§ **WHAT TO PRODUCE**: All lines below containing the string "computer" are to be copied.

(ENTRIES PROVIDED begins)

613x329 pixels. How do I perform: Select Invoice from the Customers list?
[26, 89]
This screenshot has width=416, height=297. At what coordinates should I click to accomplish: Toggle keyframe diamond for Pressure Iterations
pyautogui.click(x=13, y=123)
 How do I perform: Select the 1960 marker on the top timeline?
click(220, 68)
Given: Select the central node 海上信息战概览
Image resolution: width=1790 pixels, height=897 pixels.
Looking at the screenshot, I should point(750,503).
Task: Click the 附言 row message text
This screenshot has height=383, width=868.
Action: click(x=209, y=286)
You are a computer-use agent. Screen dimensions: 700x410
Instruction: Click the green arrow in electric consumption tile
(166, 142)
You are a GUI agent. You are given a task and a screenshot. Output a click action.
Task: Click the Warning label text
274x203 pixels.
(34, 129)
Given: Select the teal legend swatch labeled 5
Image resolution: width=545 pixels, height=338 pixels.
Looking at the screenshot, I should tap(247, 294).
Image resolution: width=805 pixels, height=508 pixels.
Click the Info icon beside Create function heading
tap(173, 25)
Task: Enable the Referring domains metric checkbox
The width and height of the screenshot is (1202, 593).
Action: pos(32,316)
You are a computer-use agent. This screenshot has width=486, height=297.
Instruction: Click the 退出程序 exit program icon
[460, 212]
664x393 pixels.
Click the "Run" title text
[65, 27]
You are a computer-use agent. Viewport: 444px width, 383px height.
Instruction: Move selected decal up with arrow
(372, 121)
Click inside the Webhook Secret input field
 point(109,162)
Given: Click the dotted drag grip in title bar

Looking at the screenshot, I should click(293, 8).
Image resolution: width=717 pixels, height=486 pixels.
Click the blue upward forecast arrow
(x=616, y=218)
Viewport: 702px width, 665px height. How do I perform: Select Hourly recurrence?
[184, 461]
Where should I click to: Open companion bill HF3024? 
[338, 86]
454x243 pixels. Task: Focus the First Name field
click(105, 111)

(ENTRIES PROVIDED ends)

§ **COMPLETED EXERCISE**:
You are a computer-use agent. Screen dimensions: 700x410
You are a computer-use agent. This screenshot has width=486, height=297.
You are a computer-use agent. Viewport: 444px width, 383px height.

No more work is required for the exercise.